Señor Soto, shown at left, offers up a handful of characters and events that are co-joined by blood -- meaning both family and that red. oozing stuff -- in a time frame that circles back on itself so that what we might imagine is taking place afterward is actually occurring beforehand (or simultaneously). None of this will seem new to die-hard moviegoers (especially those who've viewed Amores Perros), but Soto serves it up well enough and draws persuasive performances from most of his cast.
His characters includes a tubby adolescent, a midwife who works in the local hospital and desperately wants to conceive a child (below), a teenage boxer with some talent who doubles as a murderer (further below), his father (three photos down) and the gangster/drug lord who controls them all (shown at bottom).
While things have certainly grown much worse since the economic meltdown, nothing in the film -- not the characters nor the events -- would seem to indicate that any of these are newly minted. They clearly predated the collapse but certainly have grown worse since then.
The reason for all this is presumably the usual -- money and power, drugs and sex -- but the how and why appears so arbitrary and almost simple (hasn't anyone thought of "offing" the lead gangster, who seems relatively henchmen-free?) that one can't help wondering about what kind of power structure is in place here.

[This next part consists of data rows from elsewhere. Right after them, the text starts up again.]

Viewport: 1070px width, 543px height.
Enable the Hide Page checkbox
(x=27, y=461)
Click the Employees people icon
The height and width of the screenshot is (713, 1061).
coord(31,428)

There is clearly a political crackdown-on-drugs afoot, and at the finale this plays into events. Along the way we get another murder or two (one of a hospitalized, drug-addicted new mother by our infertile nurse), the possible conscription into whoring of a group of schoolgirls (below), our tubby teen's use as a drug mule, homemade sex videos via camera, and, gosh, I've lost count.
The sad little "unincorporated territory" of The Commonwealth of Puerto Rico has seldom looked less attractive or more disgusting, with the huge gap between the wealthy and the rest of the country about as pronounced as anywhere in the western world. La Granja is said to have taken a full four years to complete because it was condemned by the Puerto Rican government film establishment, and while one can understand why (a tourism generator, the film is not) and condemn this condemnation, one can also wish that this were a better film than it is.
Released here in the USA via Breaking Glass Pictures and running 100 minutes, La Granja opens this Friday, June 9, in Los Angeles at Laemmle's Monica Film Center and in San Diego at the Digital Gym/Media Arts Center.